#### Source document:
________________
You’re also going to want data science experts and statisticians in your corner to better leverage the patient data you’ll have access to. And on that same front, you’re going to need HIPAA compliance experts to keep your data practices legal and above board. And it certainly wouldn’t hurt to bring a public health expert aboard to advise you on service offerings and avenues for potential growth. The bottom line is that you can’t start a business in the telehealth field without a great deal of knowledge on your side, and it’s impossible to succeed without it.
4. Line Up Ample Marketing Funding
Although it’s possible to start various businesses with a shoestring marketing budget, a telehealth business isn’t one of them. The most obvious reason for this is the fact that decisions over medical care are some of the most personal choices a consumer can make, and that means that it’s often difficult (read: costly) to influence them, let alone to get them to change their habits. If you’ve noticed the near-constant stream of drug maker advertising in the US, you’ve seen this in action.
________________
#### Dataset content:
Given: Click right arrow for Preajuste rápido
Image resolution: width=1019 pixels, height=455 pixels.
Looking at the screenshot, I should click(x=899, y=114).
________________
#### Questions:
a. Revise the telehealth startup text, starting with "You’re also going" and going on through "succeed without it.", so that "experts" becomes "specialists".
b. Pick up the telehealth startup text after its final sentence and keep writing in the same vein.
The data above is separate from the telehealth startup text.

#### Answers to this exercise:
a.
You’re also going to want data science specialists and statisticians in your corner to better leverage the patient data you’ll have access to. And on that same front, you’re going to need HIPAA compliance specialists to keep your data practices legal and above board. And it certainly wouldn’t hurt to bring a public health expert aboard to advise you on service offerings and avenues for potential growth. The bottom line is that you can’t start a business in the telehealth field without a great deal of knowledge on your side, and it’s impossible to succeed without it.

b.
With that said, lining up ample marketing funding pre-launch is as close to a prerequisite as it gets for a telehealth startup. In fact, it’s fair to say that it should be among the entrepreneur’s first tasks in their preparatory process. And if it proves impossible, it should serve as a red-flag warning that the premise of the startup needs some work. Remember, though, that the ability to spend a fortune doesn’t automatically make for good marketing. You’re still going to have to create and execute a high-performance strategy or you’ll exhaust your funds to very little effect.
5. Aim for Recent Telehealth Converts
As stated earlier, the demand for telehealth services is higher now than ever before. And not only will that provide a startup with plenty of potential customers, but it’s also going to deliver them in an advantageous state for long-term conversion. The reason is that the pandemic is pushing lots of people who have never used (or even considered, in some cases) telehealth providers before to explore their options.
That means your startup can be in the enviable position of being the very first telehealth experience that many people ever have. And if you make an excellent first impression, you’ll stand a great chance of retaining their business long-term (see the previous section for why this is so). So, for maximum success, you’re going to need to sharpen your business’s customer experience, and you’re going to want to align your marketing strategy to aim for first-time telehealth users. Doing this will allow the business to build up a solid base of satisfied, loyal customers in an industry where inertia is everything.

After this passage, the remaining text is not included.